DALLAS, TX - The Dallas and Fort Worth housing market certainly isn't looking up, but there are faint signs that have given one expert a glimmer of hope.
"There are a lot of these initial signs, these little hooks, that may mean we're nearing the bottom," said Ted Wilson, principal with Dallas-based Residential Strategies Inc., who presented the company's report on first-quarter new-home activity at Northwood Country Club in Dallas Wednesday.
"The reality is that market bottoms usually take more time to form," Wilson said. "It's a little early to say that this is the actual bottom."
As Wilson began his presentation, one developer in the audience compared measuring the bottom to "fishing in a deep lake —I don't have enough line."
Wilson projected that the market bottom will likely come by late 2009, possibly November. But he added that recovery of the North Texas housing market is largely dependent on the recovery of the national economy.

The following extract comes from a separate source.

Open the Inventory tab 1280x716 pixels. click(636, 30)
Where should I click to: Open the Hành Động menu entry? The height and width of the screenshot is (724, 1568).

In the first quarter of 2009, there were 2,286 home starts — 52% below the first quarter of 2008.
There were 17,019 starts in the Dallas-Fort Worth area for the year ending March 31, 2009, and 22,608 closings. At the end of the first quarter, there were 3,851 homes under construction and a finished home inventory of 6,432.
For 11 consecutive quarters, area builders have closed 16,569 more houses than they've started, showing a dedication to working down existing new home inventories, Wilson said. In the first quarter of 2009, builders closed 1,710 more houses than they started.